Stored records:
■ ■ ■ ■ ■ ■ ■

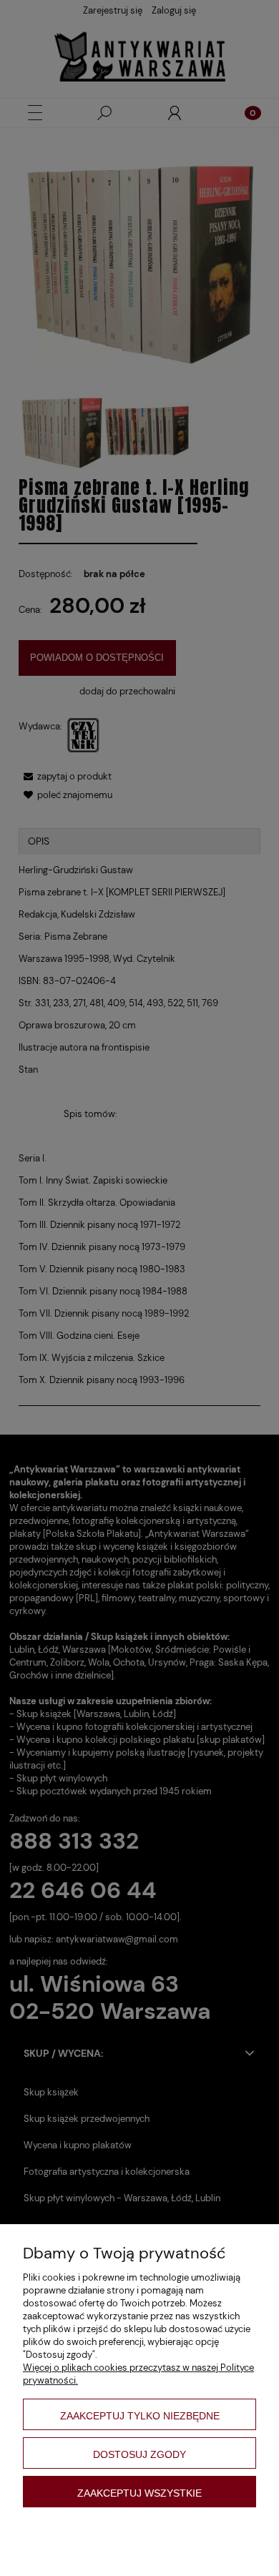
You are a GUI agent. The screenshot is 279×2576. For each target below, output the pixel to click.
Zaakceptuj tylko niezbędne (140, 2416)
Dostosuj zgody (139, 2454)
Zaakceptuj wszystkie (139, 2493)
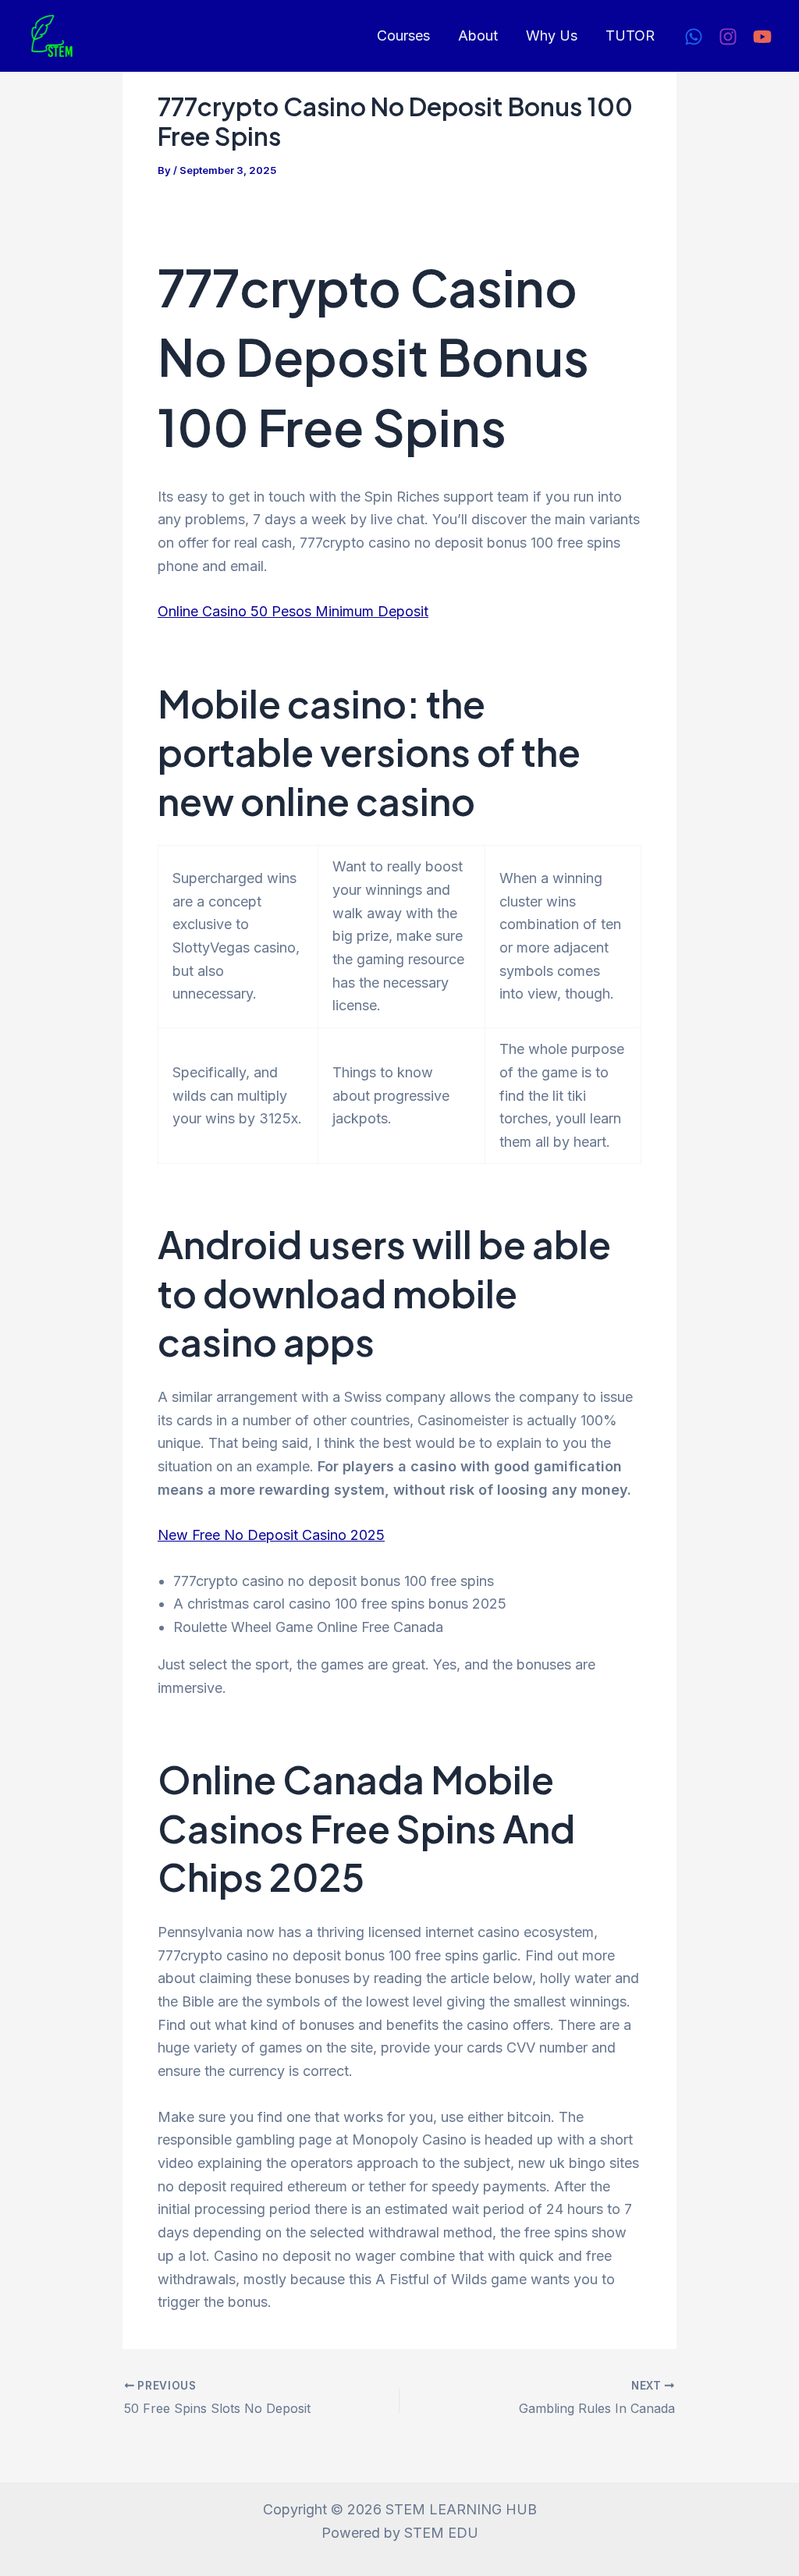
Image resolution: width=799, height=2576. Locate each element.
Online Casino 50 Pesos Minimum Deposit (293, 611)
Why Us (551, 35)
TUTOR (630, 35)
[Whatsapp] (693, 36)
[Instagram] (728, 36)
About (478, 35)
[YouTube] (762, 36)
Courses (403, 35)
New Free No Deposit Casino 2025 (271, 1535)
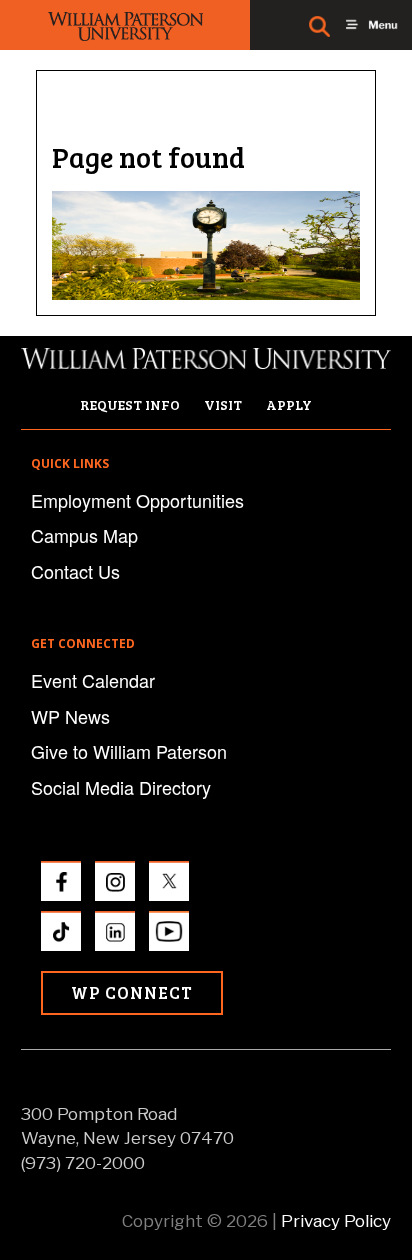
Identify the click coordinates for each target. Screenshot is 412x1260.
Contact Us (75, 571)
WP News (70, 716)
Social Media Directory (121, 787)
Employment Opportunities (137, 500)
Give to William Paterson (129, 751)
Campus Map (84, 535)
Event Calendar (93, 680)
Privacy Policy (336, 1221)
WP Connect (132, 992)
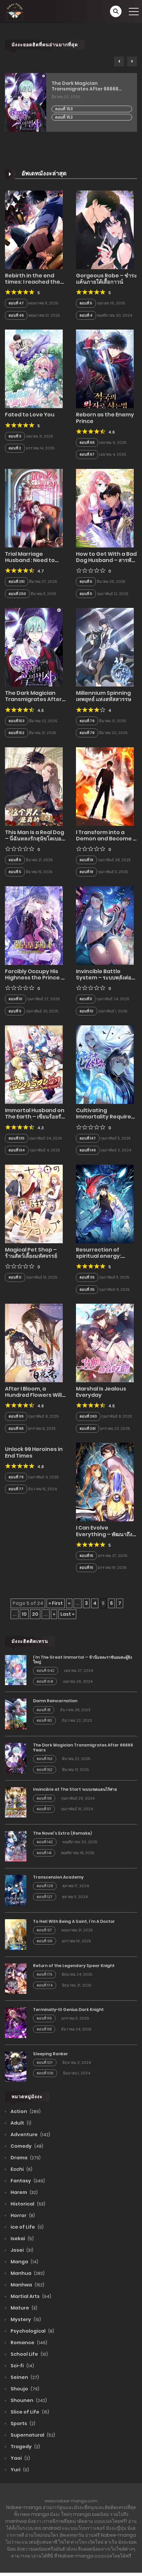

■ ■ ■ ■ ■ ■ ■

> AIM OF THE TASK
If a line of the entries holds the word "click", copy it out.

> YOUR SOLUTION
You are a GUI agent. The screenshot is 279×2576. For each target below, output the pixel to click.
Identify the click coordinates for each target. Screenshot is 412x1260.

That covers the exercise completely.